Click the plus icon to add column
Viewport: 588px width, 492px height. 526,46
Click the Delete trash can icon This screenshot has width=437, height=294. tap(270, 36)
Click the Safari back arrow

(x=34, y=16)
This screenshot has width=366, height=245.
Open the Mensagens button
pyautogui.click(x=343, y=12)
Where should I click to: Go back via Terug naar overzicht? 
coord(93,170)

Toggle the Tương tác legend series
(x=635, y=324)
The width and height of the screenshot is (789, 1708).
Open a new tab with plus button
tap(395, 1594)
***
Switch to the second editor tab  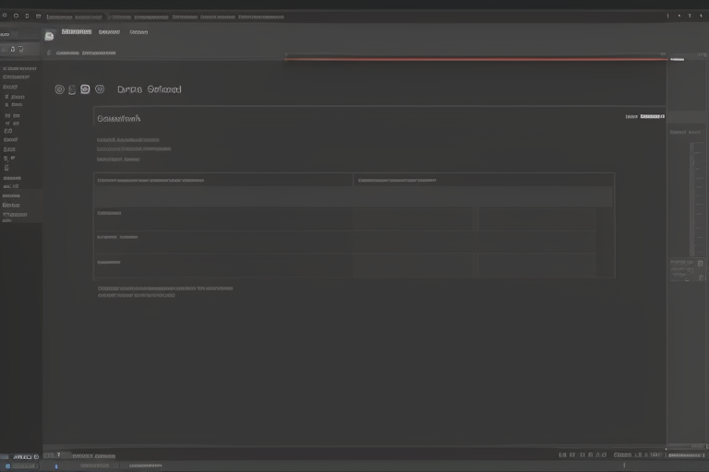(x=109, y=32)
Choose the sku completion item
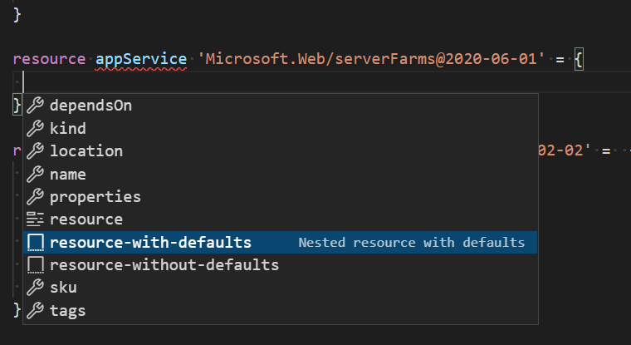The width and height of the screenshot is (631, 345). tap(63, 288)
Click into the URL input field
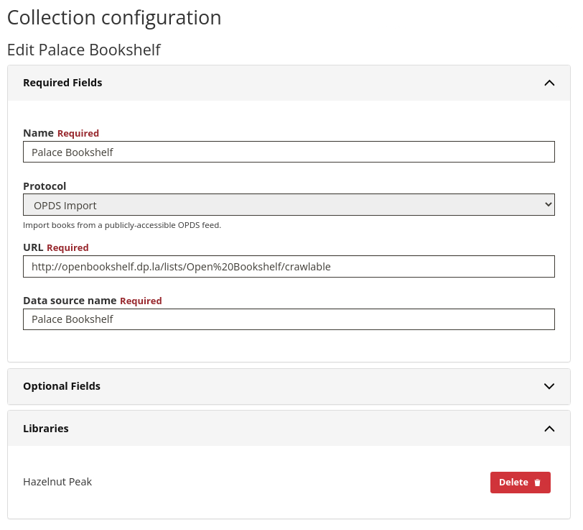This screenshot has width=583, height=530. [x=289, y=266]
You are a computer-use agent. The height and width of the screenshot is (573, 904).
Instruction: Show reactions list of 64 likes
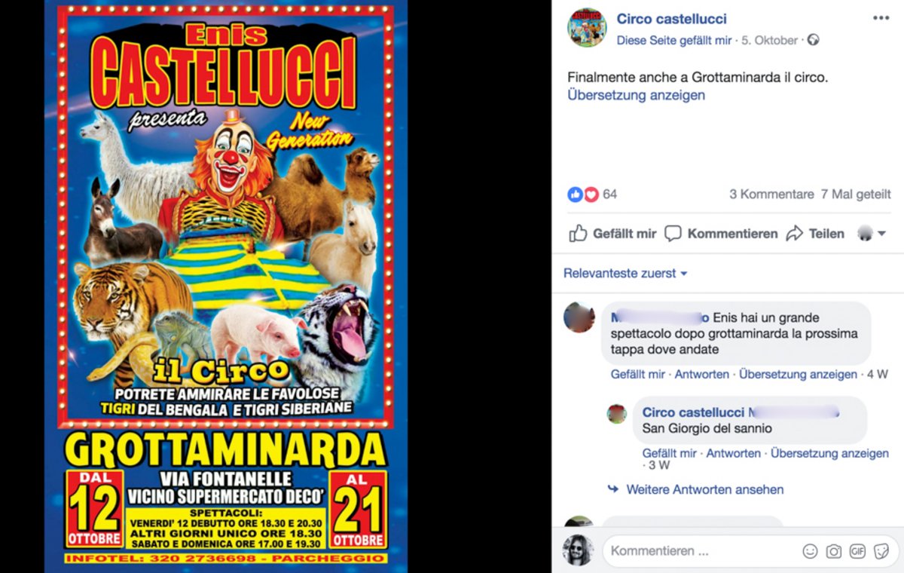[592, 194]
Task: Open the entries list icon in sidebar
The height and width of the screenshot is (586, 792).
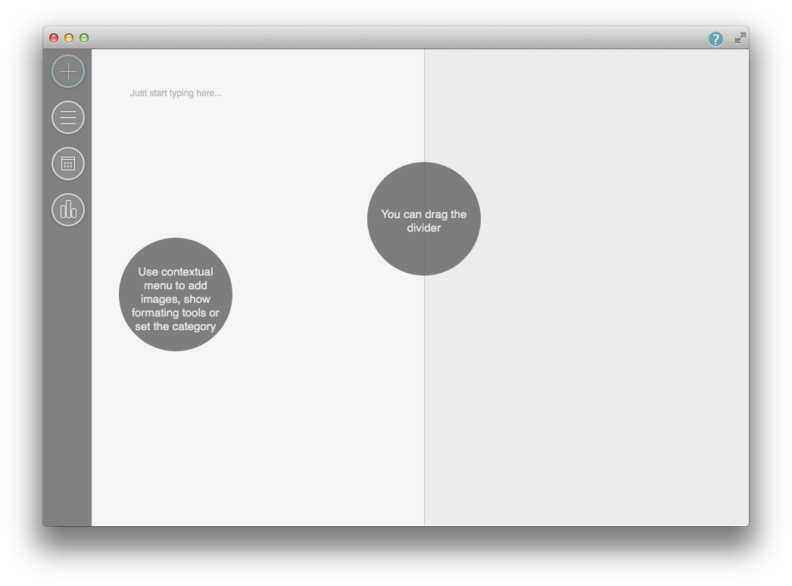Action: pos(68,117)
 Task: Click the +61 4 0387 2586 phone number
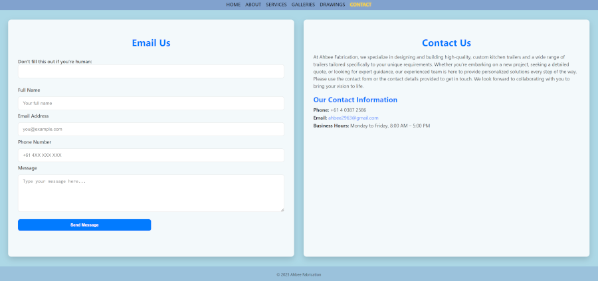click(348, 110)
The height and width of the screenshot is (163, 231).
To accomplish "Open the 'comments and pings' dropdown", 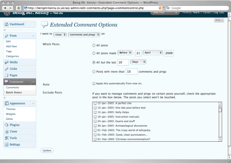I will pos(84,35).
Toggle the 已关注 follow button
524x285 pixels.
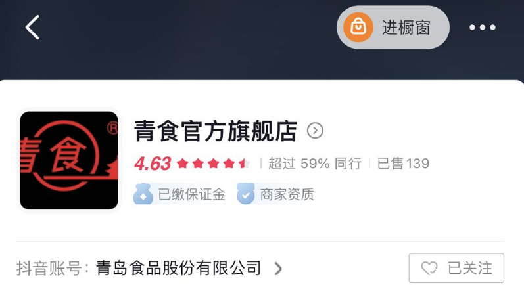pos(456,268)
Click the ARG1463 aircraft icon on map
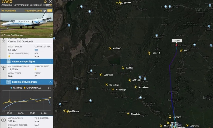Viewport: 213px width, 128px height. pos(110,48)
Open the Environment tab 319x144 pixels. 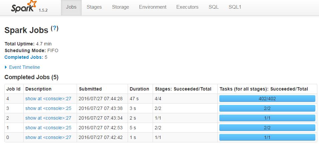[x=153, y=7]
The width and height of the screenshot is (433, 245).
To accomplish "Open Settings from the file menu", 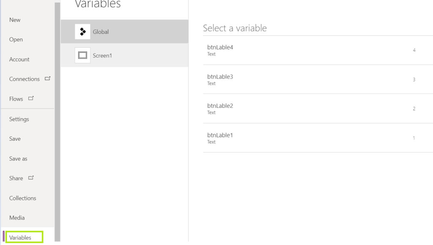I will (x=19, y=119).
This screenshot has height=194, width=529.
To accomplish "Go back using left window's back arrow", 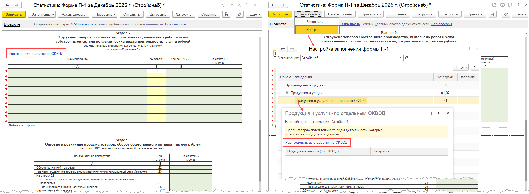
***
작성할 내용 —
"Click the plus icon to add column"이 들어 있는 줄부터 "(x=34, y=16)"가 들어 있는 줄까지, 양 끝 줄을 포함해 한 글자도 바꾸지 말고 옮겨 적으세요.

과제 답안 —
Click the plus icon to add column
Viewport: 588px width, 492px height. 526,46
Click the Delete trash can icon This screenshot has width=437, height=294. tap(270, 36)
Click the Safari back arrow

(x=34, y=16)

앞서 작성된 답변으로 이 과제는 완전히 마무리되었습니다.